### BRIEF
Once you have read the entries, copy all of them exactly.
:: DATA TO USE ::
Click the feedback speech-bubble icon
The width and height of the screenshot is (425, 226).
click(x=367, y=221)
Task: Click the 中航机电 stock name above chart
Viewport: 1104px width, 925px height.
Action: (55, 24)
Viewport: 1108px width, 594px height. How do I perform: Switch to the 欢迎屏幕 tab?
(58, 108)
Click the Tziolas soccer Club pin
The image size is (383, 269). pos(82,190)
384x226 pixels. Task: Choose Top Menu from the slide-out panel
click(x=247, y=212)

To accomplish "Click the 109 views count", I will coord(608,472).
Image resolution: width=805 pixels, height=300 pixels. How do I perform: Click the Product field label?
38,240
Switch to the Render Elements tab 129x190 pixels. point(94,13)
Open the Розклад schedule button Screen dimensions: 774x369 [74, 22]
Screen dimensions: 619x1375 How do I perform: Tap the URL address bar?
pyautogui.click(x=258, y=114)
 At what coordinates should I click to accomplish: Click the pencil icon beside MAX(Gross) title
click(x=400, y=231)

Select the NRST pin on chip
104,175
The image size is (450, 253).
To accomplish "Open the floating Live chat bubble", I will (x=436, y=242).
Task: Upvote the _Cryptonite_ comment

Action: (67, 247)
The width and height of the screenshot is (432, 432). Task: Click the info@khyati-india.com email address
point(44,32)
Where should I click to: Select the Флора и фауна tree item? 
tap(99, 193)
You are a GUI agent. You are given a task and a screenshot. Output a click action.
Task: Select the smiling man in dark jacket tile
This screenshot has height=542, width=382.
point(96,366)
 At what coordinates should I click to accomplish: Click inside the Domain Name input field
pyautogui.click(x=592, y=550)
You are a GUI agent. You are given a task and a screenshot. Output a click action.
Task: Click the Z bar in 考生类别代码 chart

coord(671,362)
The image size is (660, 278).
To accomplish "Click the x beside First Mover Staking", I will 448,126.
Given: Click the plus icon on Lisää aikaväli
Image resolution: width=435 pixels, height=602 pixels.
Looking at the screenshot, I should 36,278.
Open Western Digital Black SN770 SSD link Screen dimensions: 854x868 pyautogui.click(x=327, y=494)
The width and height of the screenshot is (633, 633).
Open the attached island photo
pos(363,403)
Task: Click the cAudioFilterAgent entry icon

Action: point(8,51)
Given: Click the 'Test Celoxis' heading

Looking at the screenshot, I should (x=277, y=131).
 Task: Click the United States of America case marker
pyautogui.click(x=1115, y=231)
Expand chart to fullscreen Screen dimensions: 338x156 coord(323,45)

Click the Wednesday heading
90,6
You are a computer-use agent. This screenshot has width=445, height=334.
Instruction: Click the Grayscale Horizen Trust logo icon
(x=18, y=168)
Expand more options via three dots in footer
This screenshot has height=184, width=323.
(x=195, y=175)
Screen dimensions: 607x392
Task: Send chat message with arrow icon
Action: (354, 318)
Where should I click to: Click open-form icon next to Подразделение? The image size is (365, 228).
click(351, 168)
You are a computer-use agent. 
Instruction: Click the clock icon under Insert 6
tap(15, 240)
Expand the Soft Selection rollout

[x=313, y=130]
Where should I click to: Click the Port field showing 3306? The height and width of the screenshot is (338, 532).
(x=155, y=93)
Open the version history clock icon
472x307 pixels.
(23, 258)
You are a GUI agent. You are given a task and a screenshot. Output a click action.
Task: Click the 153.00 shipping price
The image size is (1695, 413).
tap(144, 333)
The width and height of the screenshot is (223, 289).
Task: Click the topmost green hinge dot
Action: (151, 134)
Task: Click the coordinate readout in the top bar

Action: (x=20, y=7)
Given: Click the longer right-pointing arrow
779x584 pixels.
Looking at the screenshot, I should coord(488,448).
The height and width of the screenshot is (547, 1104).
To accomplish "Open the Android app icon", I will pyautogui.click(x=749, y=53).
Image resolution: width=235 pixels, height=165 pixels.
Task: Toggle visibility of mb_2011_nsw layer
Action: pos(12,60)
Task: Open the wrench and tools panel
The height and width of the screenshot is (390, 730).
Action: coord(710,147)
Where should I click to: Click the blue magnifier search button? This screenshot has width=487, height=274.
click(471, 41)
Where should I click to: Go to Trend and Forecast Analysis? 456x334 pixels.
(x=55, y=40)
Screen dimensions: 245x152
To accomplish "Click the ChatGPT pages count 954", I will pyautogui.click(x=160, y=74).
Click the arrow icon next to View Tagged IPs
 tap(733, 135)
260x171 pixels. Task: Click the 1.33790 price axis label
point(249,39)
:::
### SOLUTION FOR THIS TASK
Click the feedback speech-bubble icon
The width and height of the screenshot is (425, 226).
click(x=367, y=221)
Task: Click the 中航机电 stock name above chart
Viewport: 1104px width, 925px height.
Action: (55, 24)
Viewport: 1108px width, 594px height. How do I perform: Switch to the 欢迎屏幕 tab?
(58, 108)
Click the Tziolas soccer Club pin
The image size is (383, 269). pos(82,190)
384x226 pixels. Task: Choose Top Menu from the slide-out panel
click(x=247, y=212)

To accomplish "Click the 109 views count", I will coord(608,472).
Image resolution: width=805 pixels, height=300 pixels. How do I perform: Click the Product field label?
38,240
Switch to the Render Elements tab 129x190 pixels. point(94,13)
Open the Розклад schedule button Screen dimensions: 774x369 [74, 22]
Screen dimensions: 619x1375 How do I perform: Tap the URL address bar?
pyautogui.click(x=258, y=114)
 At what coordinates should I click to accomplish: Click the pencil icon beside MAX(Gross) title
click(x=400, y=231)

Select the NRST pin on chip
104,175
The image size is (450, 253).
To accomplish "Open the floating Live chat bubble", I will (x=436, y=242).
Task: Upvote the _Cryptonite_ comment

Action: (67, 247)
The width and height of the screenshot is (432, 432). Task: Click the info@khyati-india.com email address
point(44,32)
Where should I click to: Select the Флора и фауна tree item? 
tap(99, 193)
You are a GUI agent. You are given a task and a screenshot. Output a click action.
Task: Select the smiling man in dark jacket tile
This screenshot has height=542, width=382.
point(96,366)
 At what coordinates should I click to accomplish: Click inside the Domain Name input field
pyautogui.click(x=592, y=550)
You are a GUI agent. You are given a task and a screenshot. Output a click action.
Task: Click the Z bar in 考生类别代码 chart

coord(671,362)
The image size is (660, 278).
To accomplish "Click the x beside First Mover Staking", I will 448,126.
Given: Click the plus icon on Lisää aikaväli
Image resolution: width=435 pixels, height=602 pixels.
Looking at the screenshot, I should 36,278.
Open Western Digital Black SN770 SSD link Screen dimensions: 854x868 pyautogui.click(x=327, y=494)
The width and height of the screenshot is (633, 633).
Open the attached island photo
pos(363,403)
Task: Click the cAudioFilterAgent entry icon

Action: point(8,51)
Given: Click the 'Test Celoxis' heading

Looking at the screenshot, I should (x=277, y=131).
 Task: Click the United States of America case marker
pyautogui.click(x=1115, y=231)
Expand chart to fullscreen Screen dimensions: 338x156 coord(323,45)

Click the Wednesday heading
90,6
You are a computer-use agent. This screenshot has width=445, height=334.
Instruction: Click the Grayscale Horizen Trust logo icon
(x=18, y=168)
Expand more options via three dots in footer
This screenshot has height=184, width=323.
(x=195, y=175)
Screen dimensions: 607x392
Task: Send chat message with arrow icon
Action: (354, 318)
Where should I click to: Click open-form icon next to Подразделение? The image size is (365, 228).
click(351, 168)
You are a computer-use agent. 
Instruction: Click the clock icon under Insert 6
tap(15, 240)
Expand the Soft Selection rollout

[x=313, y=130]
Where should I click to: Click the Port field showing 3306? The height and width of the screenshot is (338, 532).
(x=155, y=93)
Open the version history clock icon
472x307 pixels.
(23, 258)
You are a GUI agent. You are given a task and a screenshot. Output a click action.
Task: Click the 153.00 shipping price
The image size is (1695, 413).
tap(144, 333)
The width and height of the screenshot is (223, 289).
Task: Click the topmost green hinge dot
Action: (151, 134)
Task: Click the coordinate readout in the top bar

Action: (x=20, y=7)
Given: Click the longer right-pointing arrow
779x584 pixels.
Looking at the screenshot, I should coord(488,448).
The height and width of the screenshot is (547, 1104).
To accomplish "Open the Android app icon", I will pyautogui.click(x=749, y=53).
Image resolution: width=235 pixels, height=165 pixels.
Task: Toggle visibility of mb_2011_nsw layer
Action: pos(12,60)
Task: Open the wrench and tools panel
The height and width of the screenshot is (390, 730).
Action: coord(710,147)
Where should I click to: Click the blue magnifier search button? This screenshot has width=487, height=274.
click(471, 41)
Where should I click to: Go to Trend and Forecast Analysis? 456x334 pixels.
(x=55, y=40)
Screen dimensions: 245x152
To accomplish "Click the ChatGPT pages count 954", I will pyautogui.click(x=160, y=74).
Click the arrow icon next to View Tagged IPs
 tap(733, 135)
260x171 pixels. Task: Click the 1.33790 price axis label
point(249,39)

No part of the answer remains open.